AT BAYLOR SCOTT AND WHITE All Saints Medical Center in Fort Worth, Texas, hospitalist medical director Ijeoma Carol Nwelue, MD, lists ways in which the problem of having no empty beds in her hospital keeps getting worse.

For one, the hospital last year started a residency program—and length of stay has since increased. The medical center is also pursuing sicker patients by setting up more advanced GI, cardiology and oncology services. “There is a plan to build a new tower,” says Dr. Nwelue. “Until then, the hospital is working to shift departments and administrative staff around to make room for more beds.”

Like just about every other hospital, Dr. Nwelue’s is full.

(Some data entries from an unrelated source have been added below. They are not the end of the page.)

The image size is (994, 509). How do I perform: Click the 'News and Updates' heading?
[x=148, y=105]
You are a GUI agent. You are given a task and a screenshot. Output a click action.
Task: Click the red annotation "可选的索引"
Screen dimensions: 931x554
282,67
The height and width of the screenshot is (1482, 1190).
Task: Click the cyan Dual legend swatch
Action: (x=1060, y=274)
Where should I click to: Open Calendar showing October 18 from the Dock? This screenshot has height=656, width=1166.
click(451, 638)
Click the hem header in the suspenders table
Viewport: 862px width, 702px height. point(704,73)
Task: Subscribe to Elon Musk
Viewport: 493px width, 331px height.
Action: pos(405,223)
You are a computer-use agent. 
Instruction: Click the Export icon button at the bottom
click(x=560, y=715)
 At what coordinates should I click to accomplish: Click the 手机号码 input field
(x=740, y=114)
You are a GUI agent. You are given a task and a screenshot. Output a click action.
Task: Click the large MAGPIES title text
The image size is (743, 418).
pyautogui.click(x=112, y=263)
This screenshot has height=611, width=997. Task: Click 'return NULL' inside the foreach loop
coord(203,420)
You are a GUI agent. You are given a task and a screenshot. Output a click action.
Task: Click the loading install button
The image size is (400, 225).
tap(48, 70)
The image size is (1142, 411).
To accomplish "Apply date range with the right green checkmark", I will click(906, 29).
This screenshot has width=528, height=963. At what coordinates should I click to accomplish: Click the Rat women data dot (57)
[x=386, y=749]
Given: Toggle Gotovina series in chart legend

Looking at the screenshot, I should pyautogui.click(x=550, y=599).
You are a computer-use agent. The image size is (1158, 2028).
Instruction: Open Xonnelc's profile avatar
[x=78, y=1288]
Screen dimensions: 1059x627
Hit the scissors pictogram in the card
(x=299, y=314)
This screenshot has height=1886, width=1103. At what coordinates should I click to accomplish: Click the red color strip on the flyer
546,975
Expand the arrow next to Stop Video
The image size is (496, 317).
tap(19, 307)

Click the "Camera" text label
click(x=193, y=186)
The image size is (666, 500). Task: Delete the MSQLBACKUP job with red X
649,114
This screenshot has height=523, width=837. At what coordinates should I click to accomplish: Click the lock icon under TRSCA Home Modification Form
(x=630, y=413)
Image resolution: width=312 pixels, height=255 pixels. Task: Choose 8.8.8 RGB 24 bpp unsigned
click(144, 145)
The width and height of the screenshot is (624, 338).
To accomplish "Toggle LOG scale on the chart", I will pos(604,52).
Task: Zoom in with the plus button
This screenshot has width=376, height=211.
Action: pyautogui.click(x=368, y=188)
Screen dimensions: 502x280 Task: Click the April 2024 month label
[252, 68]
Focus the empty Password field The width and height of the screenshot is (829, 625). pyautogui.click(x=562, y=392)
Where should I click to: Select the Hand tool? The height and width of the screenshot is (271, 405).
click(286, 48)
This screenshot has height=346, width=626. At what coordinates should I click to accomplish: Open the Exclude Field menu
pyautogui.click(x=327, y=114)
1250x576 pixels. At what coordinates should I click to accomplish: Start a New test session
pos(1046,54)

With studies showing that inpatients have longer lengths of stay as census grows, many programs are calling it a win if they can just keep length of stay stable. But Dr. Nwelue and her colleagues—like hospitalists around the country—are charged with improving throughput and reducing length of stay.

“Throughput, length of stay—they are all measures of how well a system is working.”

~ Ijeoma Carol Nwelue, MD
Baylor Scott and White All Saints Medical Center

“Throughput, length of stay—they are all measures of how well a system is working,” she says. Here’s a look at what her hospital and others are doing to move patients through as safely and quickly as possible.

All hands on deck
For many, the key has been finding ways to bring more team members in to solve problems around discharge. And throughput problems are so entrenched that they require taking a very broad view. In Charlottesville, George Hoke, MD, a hospitalist leader at the University of Virginia Medical Center, says that what started as his center’s length of stay coalition has since morphed into what’s now called the patient progression coalition.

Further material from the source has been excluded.